The main thing here is a method that learns to pick a tiny subset of tokens from whole slide images instead of relying on fixed downsampling or random sampling. They wrap the selection in a SparseLearn block with a variance-preserving noise gate, soft top-k for gradients, and a diagonal denoiser, then drop the whole block at test time so only a trained scorer and hard top-k remain. The reported outcome is 32 tokens (0.78 % of the sequence) yielding 73.32 % accuracy on SlideBench TCGA while beating the baselines they mention.

The technical move that is actually new is the combination of those three pieces inside a decoupled router so the main model never sees the training-time tricks. That is a reasonable way to turn a non-differentiable prune into something that can be optimized end-to-end.

The soft spots are straightforward. The abstract states the accuracy number and the superiority claim but supplies none of the usual supporting material: no dataset splits, no ablation on the noise gate or denoiser, no direct comparison of soft versus hard selection on the same scorer, and no check for whether the denoiser leaks positional cues that disappear at inference. The stress-test concern about possible leakage or inflated gains therefore stands, because nothing in the provided text rules it out. Without those numbers the central efficiency claim is hard to evaluate.

The work is aimed at groups already building or scaling vision-language models for computational pathology. Someone looking for concrete ideas on differentiable token routing could pull the architecture apart, but anyone wanting to cite or extend the result would need the missing experimental controls first.

It is worth sending for peer review. The problem is real, the proposed components are distinct from prior heuristic pruning, and a full manuscript with the required ablations and transfer checks could be reviewed on its merits.

Referee Report

1 major / 1 minor

Summary. The paper claims that reformulating token reduction for gigapixel whole-slide images as a trainable sparsification problem, via a decoupled routing architecture and a SparseLearn module (variance-preserving noise gate + diagonal attention denoiser with differentiable Soft Top-K), allows training a scorer that is discarded at inference in favor of deterministic Hard Top-K. This reduces the visual sequence to 32 tokens (0.78% of original length) while achieving 73.32% overall accuracy on SlideBench (TCGA), outperforming sampling baselines and general VLMs, with strong zero-shot generalization on SlideBench (BCNB) and WSI VQA.
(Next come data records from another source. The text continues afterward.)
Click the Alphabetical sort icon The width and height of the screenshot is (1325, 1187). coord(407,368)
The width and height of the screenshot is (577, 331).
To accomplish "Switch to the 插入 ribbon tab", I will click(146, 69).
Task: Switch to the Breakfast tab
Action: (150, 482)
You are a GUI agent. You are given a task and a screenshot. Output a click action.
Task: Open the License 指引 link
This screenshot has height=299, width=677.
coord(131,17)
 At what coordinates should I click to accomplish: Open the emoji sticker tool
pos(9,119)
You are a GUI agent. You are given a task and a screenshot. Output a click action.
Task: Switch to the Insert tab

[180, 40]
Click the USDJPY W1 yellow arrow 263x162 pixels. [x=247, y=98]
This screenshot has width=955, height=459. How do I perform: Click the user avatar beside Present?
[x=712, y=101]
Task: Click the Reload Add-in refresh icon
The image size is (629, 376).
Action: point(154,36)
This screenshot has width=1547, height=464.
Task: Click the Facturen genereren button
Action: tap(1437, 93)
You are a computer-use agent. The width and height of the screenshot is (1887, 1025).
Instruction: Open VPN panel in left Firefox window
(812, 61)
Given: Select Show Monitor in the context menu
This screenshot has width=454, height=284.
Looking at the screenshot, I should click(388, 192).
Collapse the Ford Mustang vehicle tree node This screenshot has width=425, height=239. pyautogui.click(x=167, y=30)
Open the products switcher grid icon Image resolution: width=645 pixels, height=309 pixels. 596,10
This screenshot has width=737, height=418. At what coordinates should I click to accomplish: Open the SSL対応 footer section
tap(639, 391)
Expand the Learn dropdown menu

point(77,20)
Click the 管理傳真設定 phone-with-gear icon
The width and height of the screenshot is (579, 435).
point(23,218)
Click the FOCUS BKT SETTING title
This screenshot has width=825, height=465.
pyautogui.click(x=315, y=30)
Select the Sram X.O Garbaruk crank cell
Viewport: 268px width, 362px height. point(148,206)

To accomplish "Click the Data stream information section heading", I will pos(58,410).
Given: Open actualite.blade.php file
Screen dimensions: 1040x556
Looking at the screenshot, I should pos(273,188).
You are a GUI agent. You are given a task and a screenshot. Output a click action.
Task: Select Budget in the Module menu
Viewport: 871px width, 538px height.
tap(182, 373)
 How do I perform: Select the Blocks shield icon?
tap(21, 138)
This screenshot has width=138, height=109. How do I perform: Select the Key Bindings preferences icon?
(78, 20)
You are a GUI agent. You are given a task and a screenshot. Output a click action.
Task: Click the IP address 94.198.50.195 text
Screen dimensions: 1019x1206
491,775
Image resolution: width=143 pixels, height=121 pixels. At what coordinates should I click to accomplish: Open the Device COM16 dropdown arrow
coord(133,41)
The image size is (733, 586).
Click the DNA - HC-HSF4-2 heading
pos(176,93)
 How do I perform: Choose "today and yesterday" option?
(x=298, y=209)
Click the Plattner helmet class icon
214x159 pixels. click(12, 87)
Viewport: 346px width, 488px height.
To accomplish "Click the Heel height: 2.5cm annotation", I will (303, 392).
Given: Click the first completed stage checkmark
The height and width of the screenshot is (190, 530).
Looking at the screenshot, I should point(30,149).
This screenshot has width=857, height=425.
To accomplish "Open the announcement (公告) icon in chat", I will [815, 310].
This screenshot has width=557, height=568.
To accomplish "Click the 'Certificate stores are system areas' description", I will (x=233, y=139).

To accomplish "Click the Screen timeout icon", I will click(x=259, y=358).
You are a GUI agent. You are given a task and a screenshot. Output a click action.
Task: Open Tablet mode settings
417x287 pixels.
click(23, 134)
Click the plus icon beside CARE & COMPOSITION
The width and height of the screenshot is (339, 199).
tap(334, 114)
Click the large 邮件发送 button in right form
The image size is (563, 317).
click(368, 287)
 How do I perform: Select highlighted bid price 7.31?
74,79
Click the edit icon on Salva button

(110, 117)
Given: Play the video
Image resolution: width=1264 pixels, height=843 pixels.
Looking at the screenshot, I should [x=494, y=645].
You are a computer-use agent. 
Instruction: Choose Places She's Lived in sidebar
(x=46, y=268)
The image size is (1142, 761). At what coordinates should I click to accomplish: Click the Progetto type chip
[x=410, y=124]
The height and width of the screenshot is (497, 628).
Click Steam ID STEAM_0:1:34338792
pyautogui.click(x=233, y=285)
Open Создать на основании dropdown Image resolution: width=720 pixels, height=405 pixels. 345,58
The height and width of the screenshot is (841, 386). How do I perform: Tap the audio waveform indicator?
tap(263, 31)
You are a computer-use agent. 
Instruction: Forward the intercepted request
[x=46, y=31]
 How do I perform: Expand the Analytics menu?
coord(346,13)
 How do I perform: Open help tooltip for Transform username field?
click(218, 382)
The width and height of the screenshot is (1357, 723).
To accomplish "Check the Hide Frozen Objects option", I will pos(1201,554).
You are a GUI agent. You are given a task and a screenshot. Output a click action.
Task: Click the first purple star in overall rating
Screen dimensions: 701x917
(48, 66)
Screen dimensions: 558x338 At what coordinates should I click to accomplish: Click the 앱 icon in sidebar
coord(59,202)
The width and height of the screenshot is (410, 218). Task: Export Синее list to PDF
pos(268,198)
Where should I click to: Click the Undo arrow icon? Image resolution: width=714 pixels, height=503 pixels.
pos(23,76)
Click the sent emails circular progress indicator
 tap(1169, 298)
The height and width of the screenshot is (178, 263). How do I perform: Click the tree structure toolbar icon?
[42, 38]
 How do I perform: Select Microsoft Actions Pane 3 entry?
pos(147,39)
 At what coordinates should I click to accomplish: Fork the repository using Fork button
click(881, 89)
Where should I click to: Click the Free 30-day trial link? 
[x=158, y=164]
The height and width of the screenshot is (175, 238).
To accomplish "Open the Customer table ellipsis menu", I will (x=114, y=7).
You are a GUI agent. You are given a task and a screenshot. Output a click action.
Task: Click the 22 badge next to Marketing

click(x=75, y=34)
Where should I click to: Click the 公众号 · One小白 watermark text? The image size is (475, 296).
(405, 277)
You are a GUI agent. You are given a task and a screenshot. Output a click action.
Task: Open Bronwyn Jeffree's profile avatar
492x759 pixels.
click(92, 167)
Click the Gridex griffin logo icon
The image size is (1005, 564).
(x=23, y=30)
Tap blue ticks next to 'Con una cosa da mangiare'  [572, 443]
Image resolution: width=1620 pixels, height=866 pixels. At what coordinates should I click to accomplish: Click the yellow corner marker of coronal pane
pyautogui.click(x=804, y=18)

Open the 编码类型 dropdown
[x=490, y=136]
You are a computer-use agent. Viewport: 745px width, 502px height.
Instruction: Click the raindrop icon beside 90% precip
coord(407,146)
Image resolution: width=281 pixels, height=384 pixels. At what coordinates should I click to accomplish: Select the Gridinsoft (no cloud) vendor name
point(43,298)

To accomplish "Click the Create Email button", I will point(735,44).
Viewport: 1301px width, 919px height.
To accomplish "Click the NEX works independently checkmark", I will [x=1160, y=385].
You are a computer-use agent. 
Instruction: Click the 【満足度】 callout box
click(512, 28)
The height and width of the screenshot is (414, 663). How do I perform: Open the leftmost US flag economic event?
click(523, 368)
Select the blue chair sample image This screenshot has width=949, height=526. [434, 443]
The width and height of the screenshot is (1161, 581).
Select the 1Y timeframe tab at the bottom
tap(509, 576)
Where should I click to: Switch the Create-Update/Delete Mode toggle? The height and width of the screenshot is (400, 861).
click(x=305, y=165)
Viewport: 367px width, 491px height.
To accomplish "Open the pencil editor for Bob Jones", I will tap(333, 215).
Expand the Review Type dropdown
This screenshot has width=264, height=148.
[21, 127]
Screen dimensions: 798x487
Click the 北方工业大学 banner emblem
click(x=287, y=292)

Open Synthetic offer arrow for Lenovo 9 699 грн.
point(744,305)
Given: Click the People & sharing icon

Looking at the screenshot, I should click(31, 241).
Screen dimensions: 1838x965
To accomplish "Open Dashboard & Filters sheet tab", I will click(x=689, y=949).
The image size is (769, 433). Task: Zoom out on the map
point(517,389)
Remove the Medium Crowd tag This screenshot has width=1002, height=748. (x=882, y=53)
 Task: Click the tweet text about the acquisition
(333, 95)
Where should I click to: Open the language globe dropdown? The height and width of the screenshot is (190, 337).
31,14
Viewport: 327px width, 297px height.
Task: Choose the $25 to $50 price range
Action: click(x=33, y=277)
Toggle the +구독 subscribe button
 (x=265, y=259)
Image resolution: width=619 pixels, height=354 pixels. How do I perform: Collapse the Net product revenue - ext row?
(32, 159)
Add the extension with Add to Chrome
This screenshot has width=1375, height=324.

Significance. If the central transfer from soft to hard selection holds without leakage or performance drop, the approach would offer a parameter-efficient, end-to-end trainable alternative to heuristic or sampling-based pruning for WSI reasoning, directly addressing the token-length bottleneck while preserving diagnostic evidence. The explicit design choice to incur zero extra inference cost by discarding SparseLearn is a clear engineering strength.

major comments (1)

[Abstract] Abstract (paragraph on SparseLearn): the headline result (73.32% accuracy with Hard Top-K at inference) is load-bearing on the unverified assumption that the variance-preserving noise gate and diagonal attention denoiser produce selections that transfer without information leakage or accuracy loss when the entire module is replaced by deterministic Hard Top-K. No quantitative check (soft-vs-hard accuracy delta on the same scorer, mutual information between selected tokens and discarded patches, or ablation of the denoiser) is supplied to support this transfer.

minor comments (1)

[Abstract] The abstract states superiority over 'sampling-based baselines and general-purpose vision language models' but supplies no dataset splits, statistical tests, or ablation tables; these details must appear in the experimental section for the claim to be assessable.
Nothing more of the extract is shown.